Reading text:
[BEGIN]

The Bears played in front of fewer than 10,000 fans for most of the season before Grange’s arrival, topping out at 13,000 against the cross-town Cardinals on Oct. 25. In their final pre-Grange game, a 21-0 win over the Packers on Nov. 22 at Cubs Park, they drew 6,898 fans.
Four days later, still at Cubs Park and again playing the Cardinals, but now with Grange: 39,000.
Three days later, against the Tigers at Cubs Park: 28,000.
Dec. 5, in Philadelphia: 36,000.
The next day, at the Polo Grounds against the Giants, the largest crowd in the history of pro football: 65,000 at kickoff, and upwards of 74,000 depending on the source. They drew more gate-crashers, 8,000, than most of the other pre-Grange games had in paid attendance.
On this basis alone, you could make the case that Red Grange is a top-10 Bear of all-time.
You can see the packed house for Red Grange's final collegiate game (left). Here he is second from the left watching the Bears beat the Packers the very next day. pic.twitter.com/TmhRO2J4YW
— Jack M Silverstein (@readjack) September 13, 2018
If he’d never played another game for the Bears after 1925, and the WCG Top 100 had him at #10, you might take us to task, but you’d have to admit, we would have a case.

[END]

Records for the exercise:
[BEGIN]

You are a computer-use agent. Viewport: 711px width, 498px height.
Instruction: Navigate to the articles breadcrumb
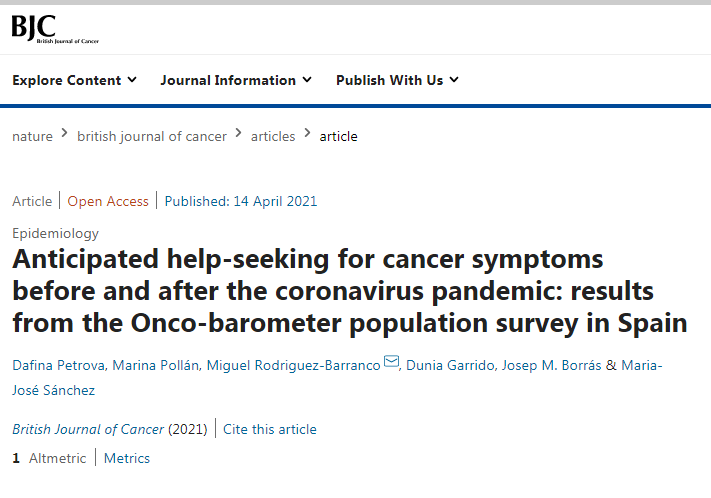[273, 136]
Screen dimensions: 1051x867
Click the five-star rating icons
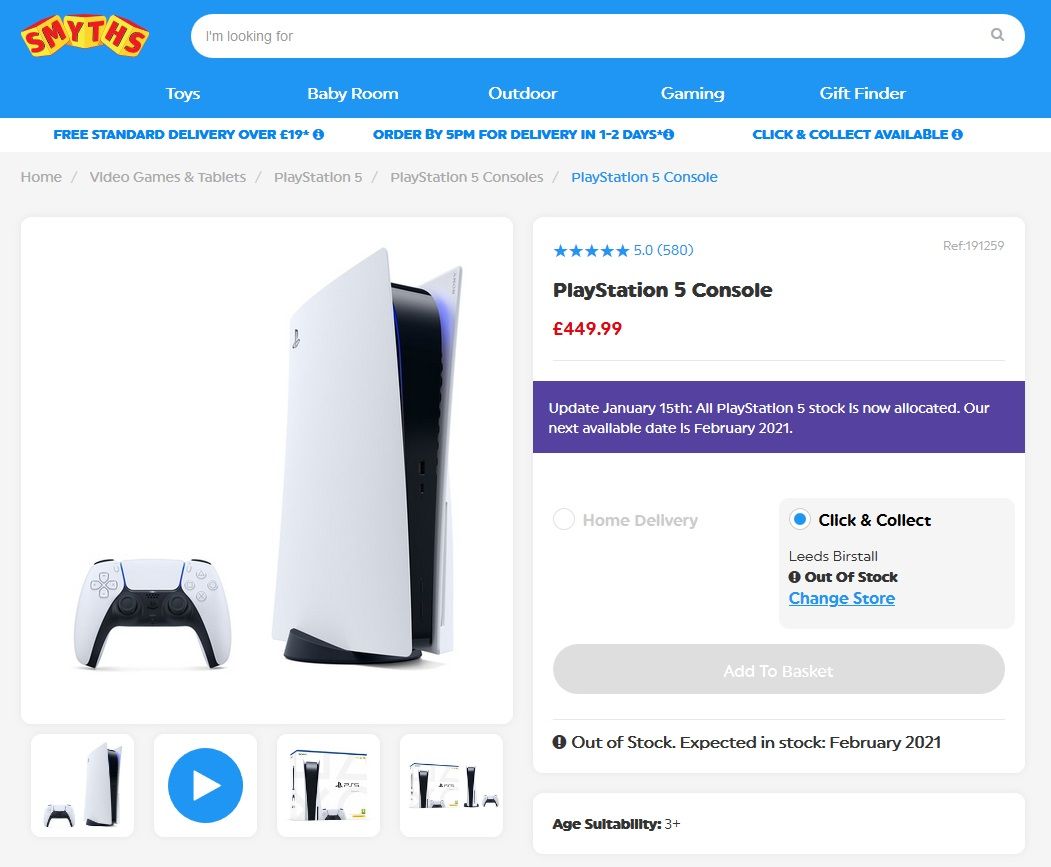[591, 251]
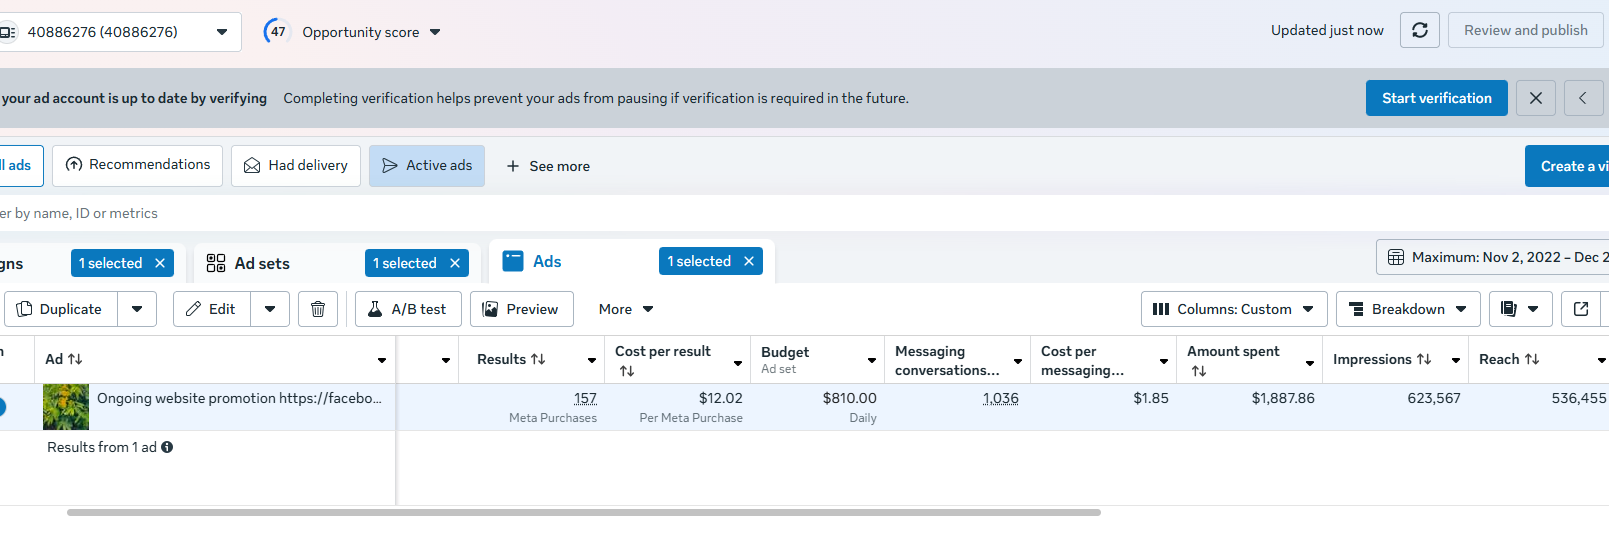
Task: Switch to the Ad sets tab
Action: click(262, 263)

[END]

What this exercise asks:
A) Rewrite everything in the Red Grange text from "You can see" down to "have a case.", swapping "packed house" for "full stadium".
B) Return, word for word, everything in the entries from the line containing "Screen dimensions: 1051x867" down to the end of the entries, both ends included. Leave out the pictures.

Results by task:
A)
You can see the full stadium for Red Grange's final collegiate game (left). Here he is second from the left watching the Bears beat the Packers the very next day. pic.twitter.com/TmhRO2J4YW
— Jack M Silverstein (@readjack) September 13, 2018
If he’d never played another game for the Bears after 1925, and the WCG Top 100 had him at #10, you might take us to task, but you’d have to admit, we would have a case.

B)
Screen dimensions: 1051x867
Click the five-star rating icons
[591, 251]
Task: Switch to the Ad sets tab
Action: click(262, 263)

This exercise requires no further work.